Changes in climatic conditions can also increase the frequency and severity of zoonotic diseases. Healthy animals depend on a healthy environment and when this is degraded, animal health both wild and domestic is compromised which affects humans adversely. Appreciation of the scale and type of influence on human health requires a new perspective which focuses on ecosystems. It also brings an appreciation of the complexity of the systems upon which we depend.
According to a WHO report, climate change will affect the pattern of deaths from exposure to high or low temperatures. In 2030 the estimated risk of diarrhoea will be up to 10% higher in some regions than if no climate change occurred. Estimated effects on malnutrition vary markedly among regions. By 2030, the relative risks for unmitigated emissions, relative to no climate change, vary from a significant increase in the South- East Asia region to a small decrease in the Western Pacific.
Proportional changes in the numbers of people killed or injured in coastal floods are large, although they refer to low absolute burdens.
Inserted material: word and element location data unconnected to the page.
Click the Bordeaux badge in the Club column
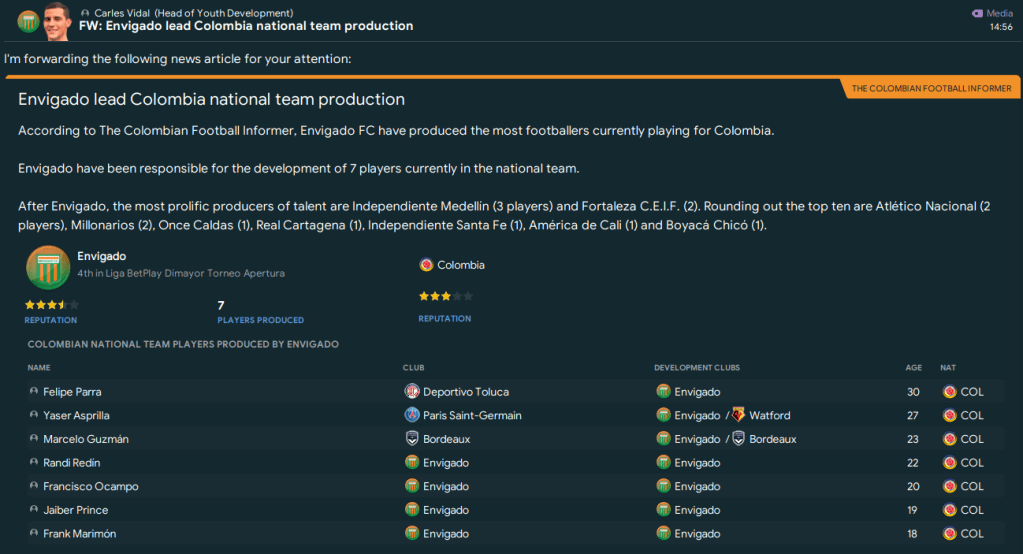pyautogui.click(x=411, y=439)
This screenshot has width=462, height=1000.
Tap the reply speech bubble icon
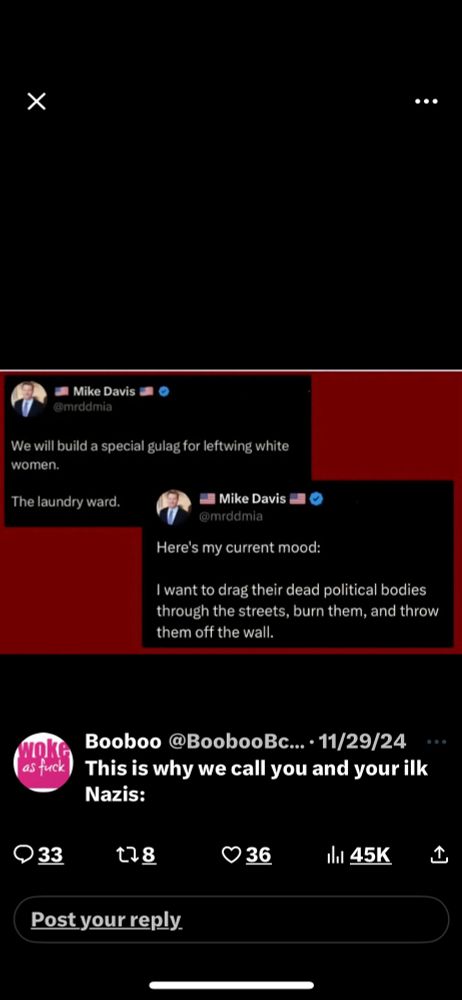coord(23,855)
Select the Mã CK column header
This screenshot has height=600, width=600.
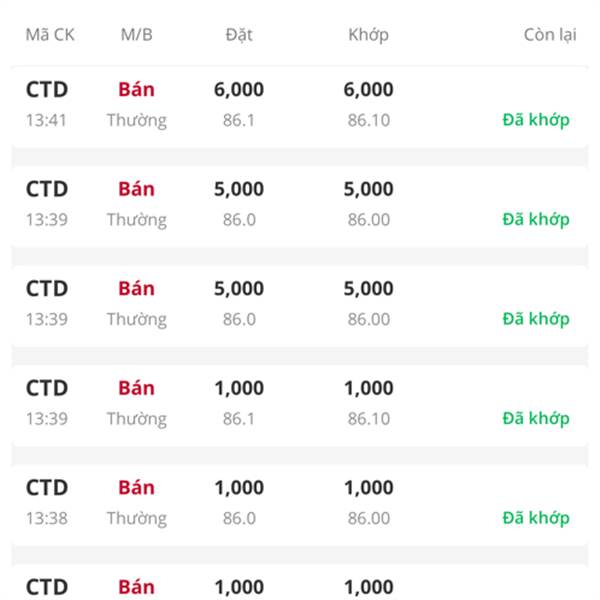pyautogui.click(x=50, y=35)
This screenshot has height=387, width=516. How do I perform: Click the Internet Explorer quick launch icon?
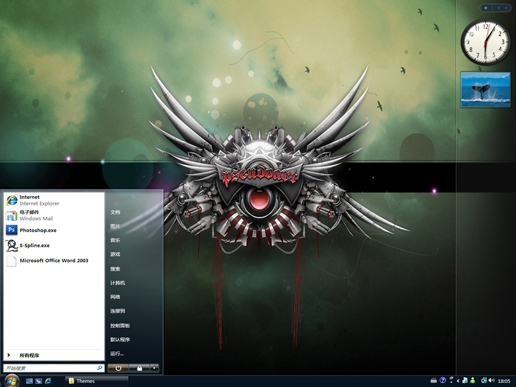click(x=48, y=381)
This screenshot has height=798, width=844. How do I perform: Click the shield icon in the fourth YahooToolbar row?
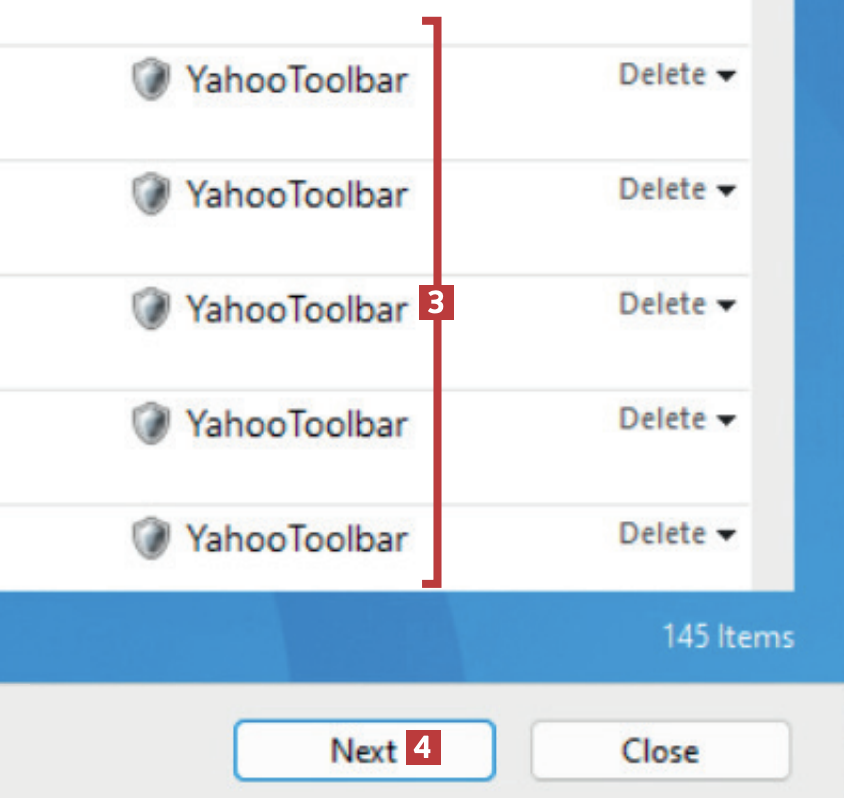pyautogui.click(x=150, y=423)
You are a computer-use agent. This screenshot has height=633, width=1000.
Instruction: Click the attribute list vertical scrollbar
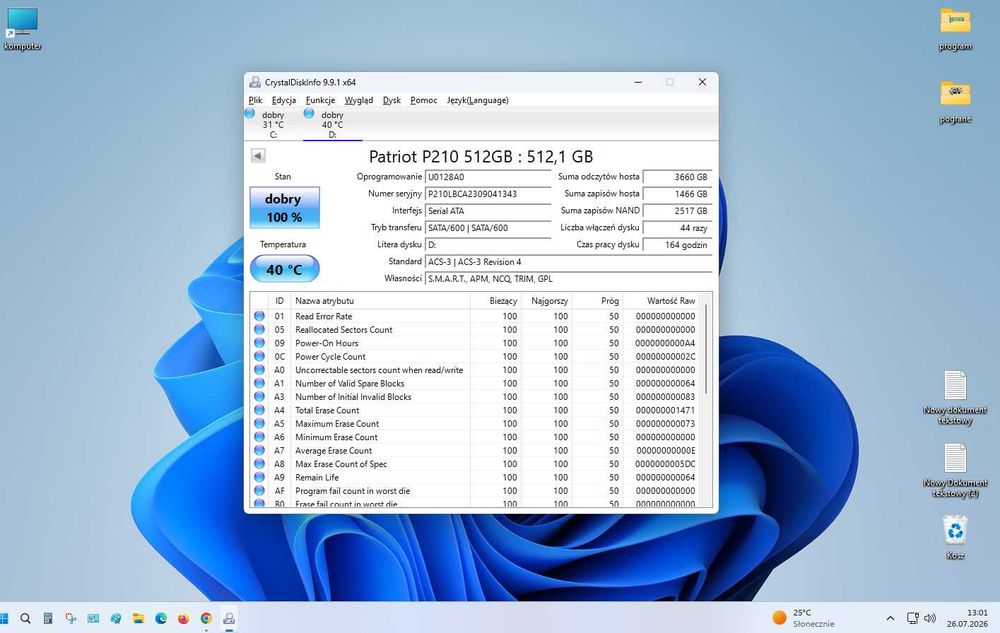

Impacts of inland floods are predicted to increase by a similar proportion, and would generally cause a greater acute rise in disease burden. While these proportional increases are similar in developed and developing regions, the baseline rates are much higher in developing countries. Changes in various vector-borne infectious diseases are predicted. This is particularly so for malaria in regions bordering current endemic zones. Smaller changes would occur in currently endemic areas. Already malaria slows economic growth in Africa by up to 1.3% each year. Since sub-Saharan Africa's GDP is around $300 billion, the short-term benefits of malaria control can reasonably be estimated at between $3 billion.
If the trend is to continue, similar costs are going to affect global economy predicted in the Stern review and can cost global economy huge amounts of money. Any monetary effort put into prevention and/or finding cures for diseases is money well-spent especially in the light of shifting temperatures.